Lesson (18): Search Engines' Submission Rules and Guidelines
Lesson (19): Submitting to Search Engines
Lesson (20): Creating a Search Engine Friendly Sitemap
Lesson (21): Submitting to Directories
Lesson (22): Verifying Submission Success
Demo (3): Website Submission
Selected Reading List
Quiz (4): Website Submission
Step 3: Website Submission
Search Engine Submission is a term that is sometimes defined as getting a website listed in a search engine. Nowadays, submission is even less than that – it's just an application to include your site in a search engine index. This application may or may not be accepted by the search engine.
Let's imagine that submission alone gets you into the search engine index and you're now listed – this means that your site is found in the result list for every word or word combination that is on your page. You should understand that this is really of little consequence. Submission alone will not get you a high ranking on particular terms. It simply means that the search engine knows that your pages exist.
We've said it before throughout this course and it bears repeating again: search engines find new websites and pages by following links. In fact, submitting a new site will not get it listed. If you don't have links pointing to your site, search engines will ignore it.
Google occasionally crawls websites that have been submitted and queued, but it doesn't necessarily mean a listing. It all depends on whether you've got links pointing to your site from other domains. Therefore, submit your site to search engines if you want to, but it's not necessary – you're better off looking for links.

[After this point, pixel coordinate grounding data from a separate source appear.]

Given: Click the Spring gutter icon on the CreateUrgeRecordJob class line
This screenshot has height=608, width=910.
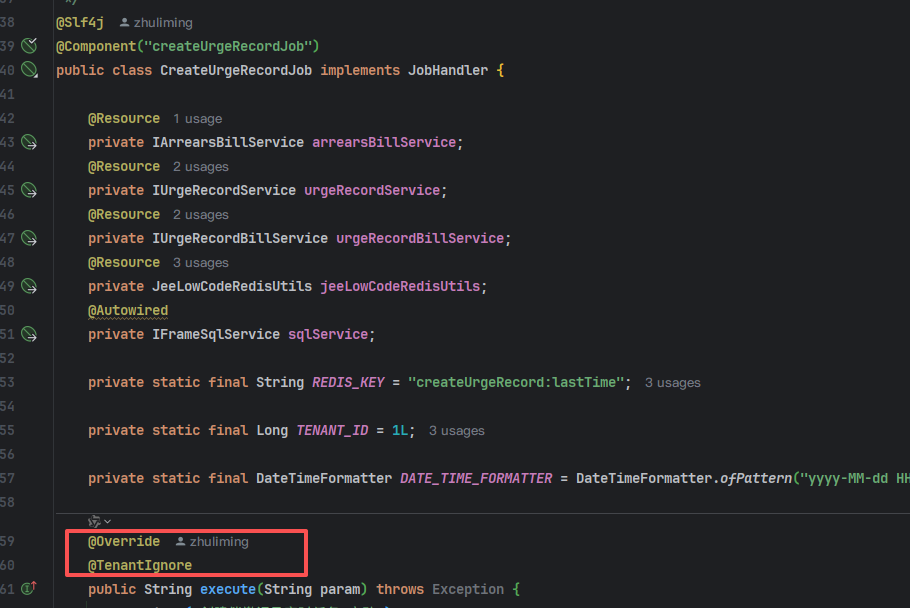Looking at the screenshot, I should pyautogui.click(x=29, y=70).
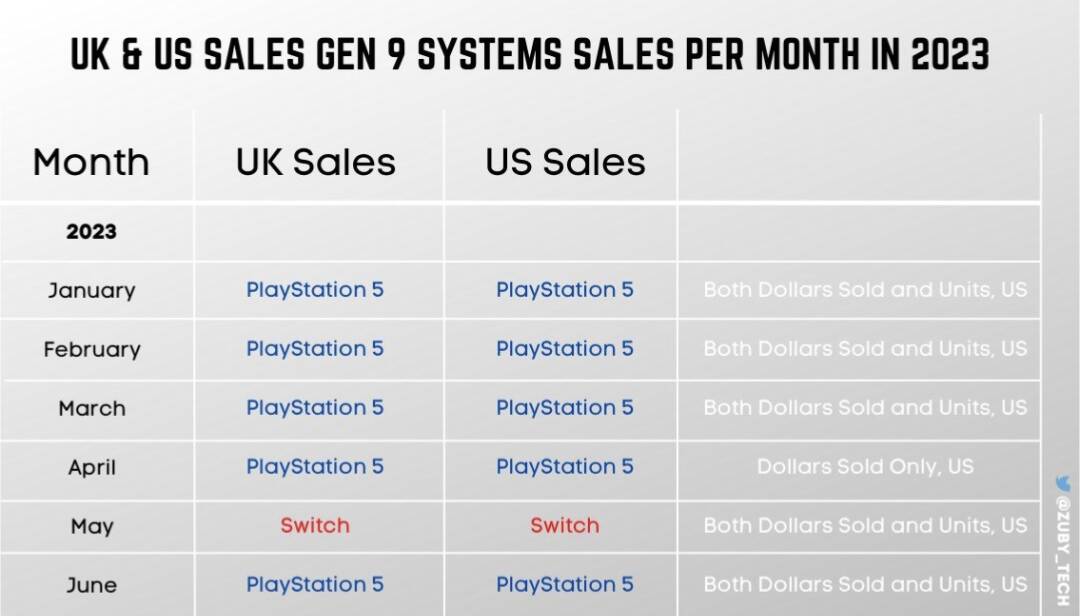
Task: Click the Month column header
Action: click(91, 163)
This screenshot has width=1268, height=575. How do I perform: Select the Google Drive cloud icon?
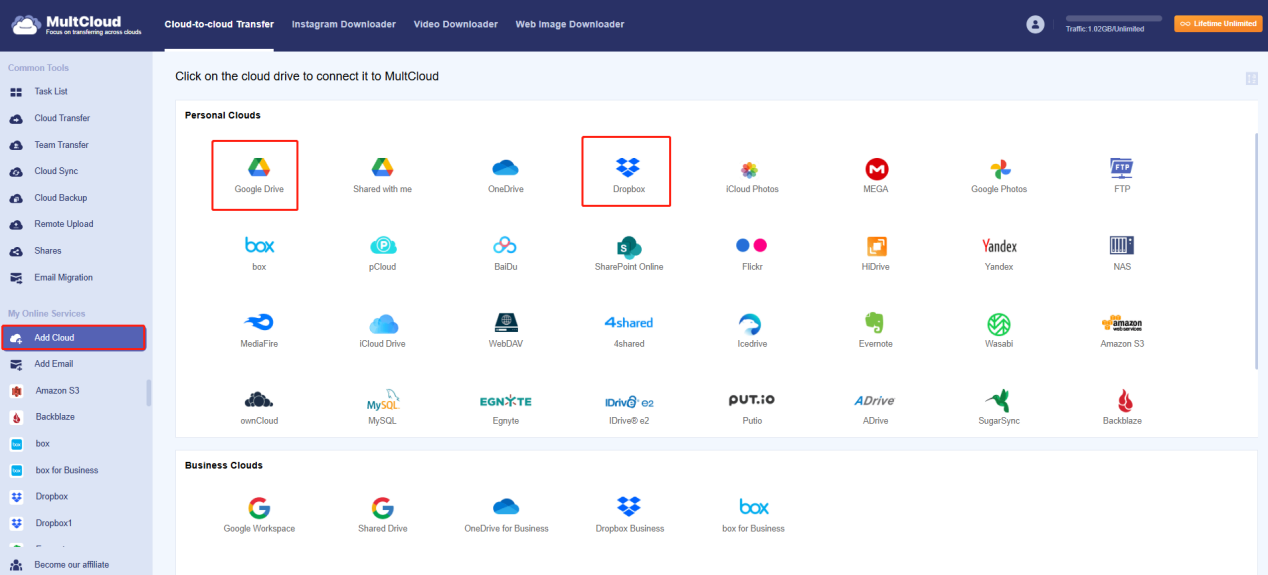pyautogui.click(x=259, y=168)
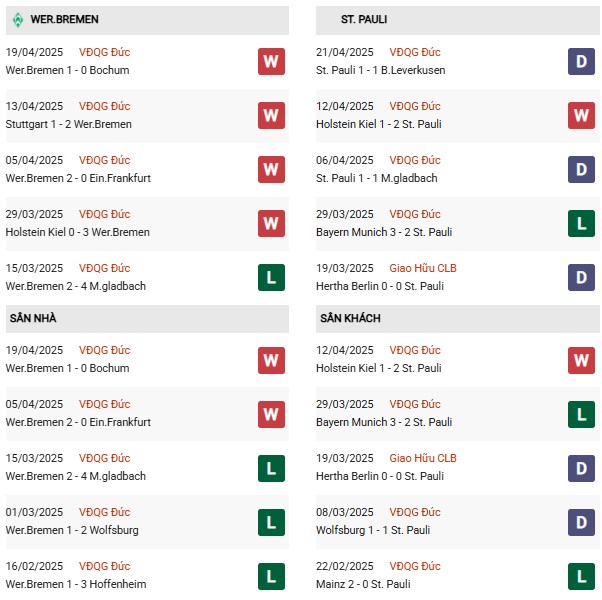Select the WER.BREMEN section header
Viewport: 602px width, 600px height.
click(x=65, y=19)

In some cases, however, submitting to Google and other search engines makes sense. After you update pages (for instance, after another optimization cycle) or add new pages to a site which is already listed, your submission can sometimes speed up the listing process. This is not always the case, and often it will only get you listed a day earlier, but in other cases it can really help.
How many engines are there that I really need to submit to?
We would like to warn you about submission services that promise to submit your site automatically to thousands of search services. There are, actually, only a few dozen major search engines which are really used by customers and which are potential traffic sources for your business. And when you remember that most of them pull the result data from a common data provider, you will see that the promise to submit to thousands of search engines looks, at a minimum, odd.
Most often, the "search engines" to which these services submit you are the so-called "Free For All" link pages offering low value for your site.
How many pages of my site should be submitted?
We recommend that you only submit your site after you've brought significant changes to your pages that may modify a spider's "opinion" about your site. Submit your pages after you've made additions to page content or added new pages. In the second situation, submit only the page that has been added. If you have made changes to several pages, submit only those changes. Be careful to not exceed the submission limit some engines set for daily submissions. If you have four pages to submit to a search engine and it says it will accept only two per day, it's better to schedule the other two for the next day.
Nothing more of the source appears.